Archeologen vermoedden op grond daarvan resten te vinden uit de tijd voordat de veengroei het gebied ongeschikt maakte voor menselijke bewoning. Dat bleek te kloppen. Toen in 1982, in het kader van de herinrichting van de veenkoloniën, werd besloten een klein bosgebied aan te leggen, werd er vanuit de Rijksuniversiteit Groningen uitgebreid archeologisch onderzoek gedaan. Het gebied waar bodemvondsten werden gedaan bleek 40.000 vierkante meter groot te zijn. De vondsten dateerden uit ca. 5000 voor Chr.: de midden steentijd. Er werden veel stenen pijlpunten gevonden en meer dan vijfhonderd haardkuilen. De vondsten waren afkomstig van rondtrekkende nomaden die geregeld terugkeerden naar deze plek. De hele vindplaats is één van de grootste in Noord-Nederland. In het huidige Hoetmansmeer is een informatieplek over bovenstaande geschiedenis (Hoetmansmeer, 2018).

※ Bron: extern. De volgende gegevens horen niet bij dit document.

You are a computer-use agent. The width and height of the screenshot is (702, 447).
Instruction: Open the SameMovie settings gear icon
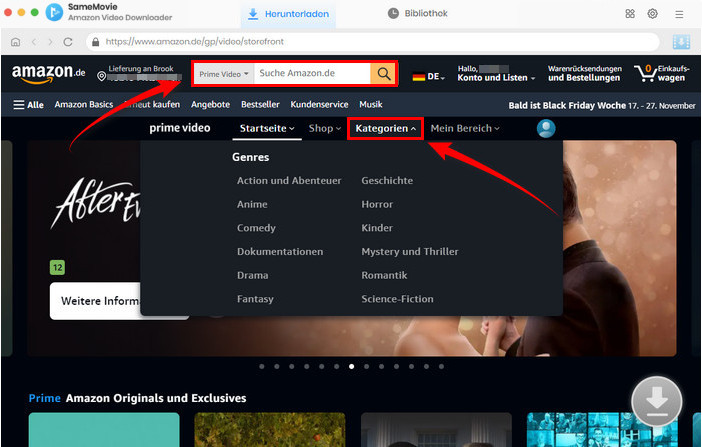[x=653, y=14]
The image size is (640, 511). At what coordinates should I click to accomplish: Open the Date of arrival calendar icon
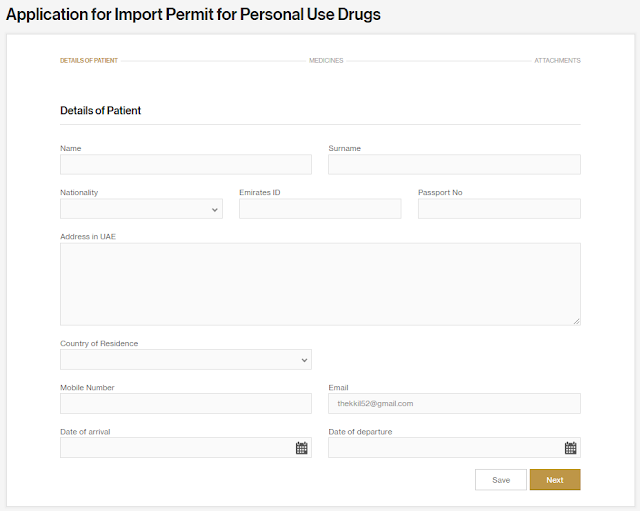pos(301,448)
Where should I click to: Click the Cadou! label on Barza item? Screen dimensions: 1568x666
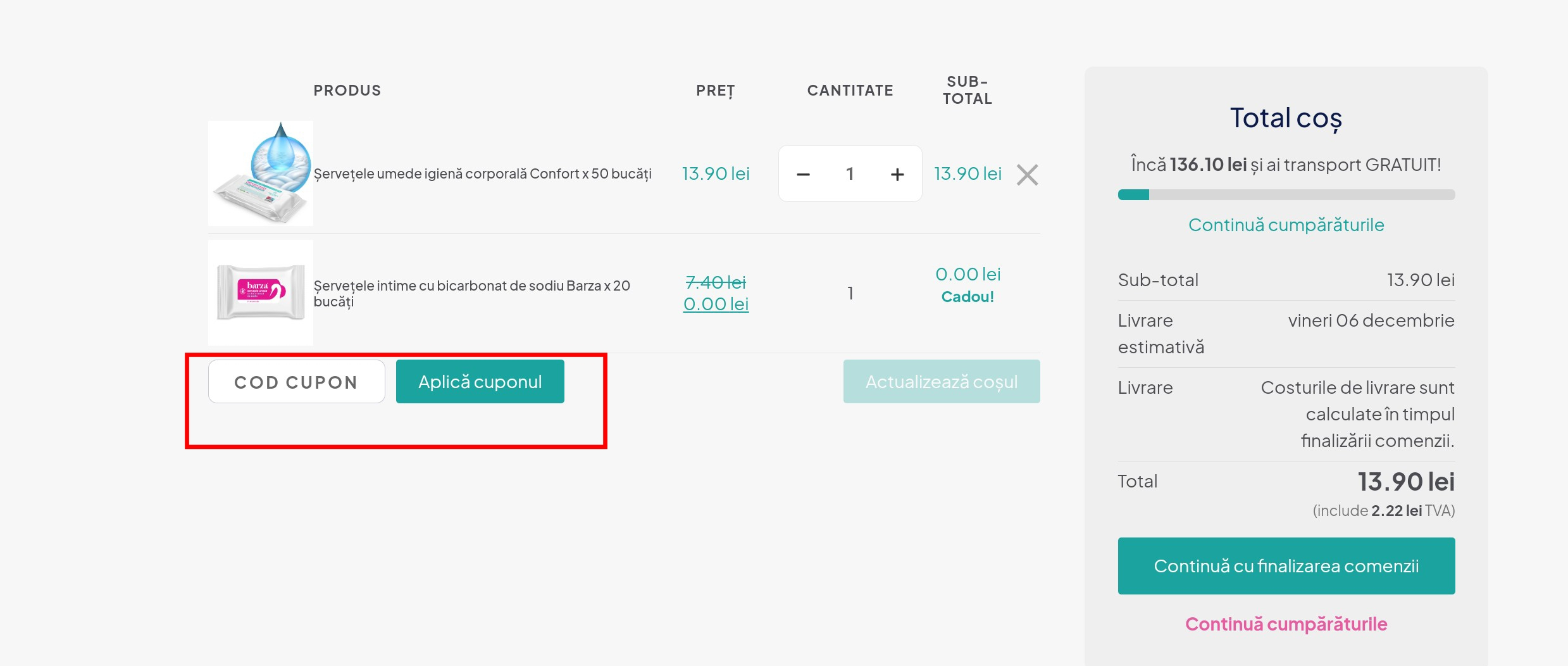point(968,297)
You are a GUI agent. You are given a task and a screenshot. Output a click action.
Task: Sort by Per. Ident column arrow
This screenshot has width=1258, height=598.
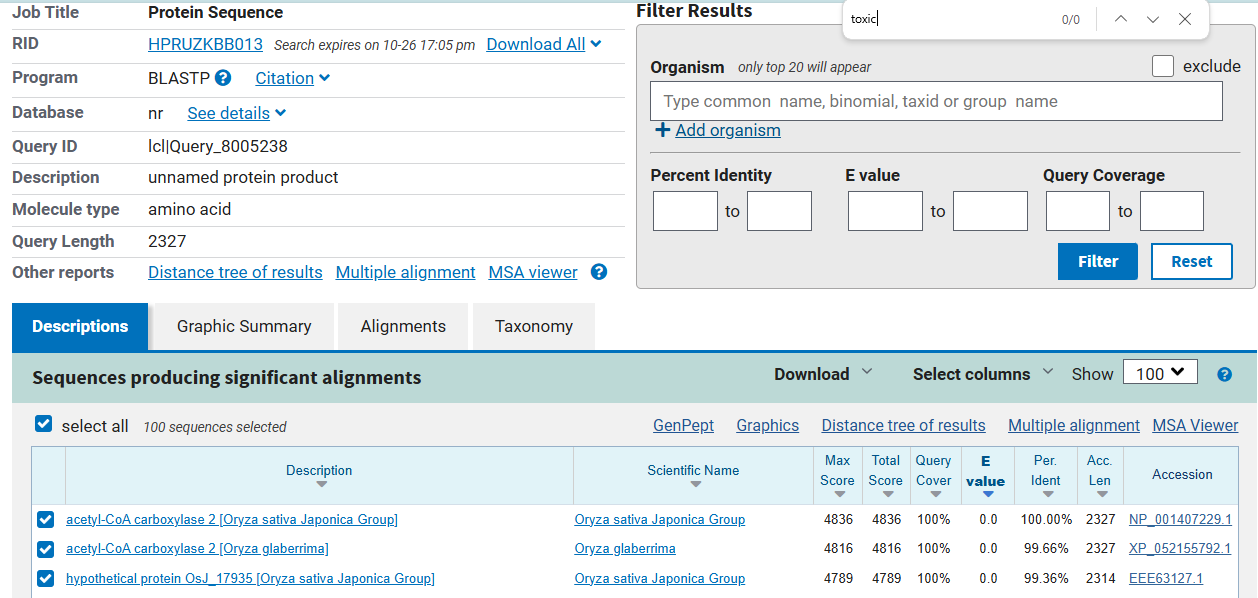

Archeologen ontdekten echter dat een deel van de Veenkoloniën, op een zandrug in een strook vanaf het Pekelder Hoetmansmeer tot aan Wildervank (Wildervanksterdallen), al veel eerder was bevolkt, waarschijnlijk door rondtrekkende jagers en vissers. Een bekende oudheidkundige in dit kader was de toenmalige archeoloog John Smit. Feitelijk verlengde hij door zijn vondsten de geschiedenis van dit gebied met maar liefst tienduizend jaar.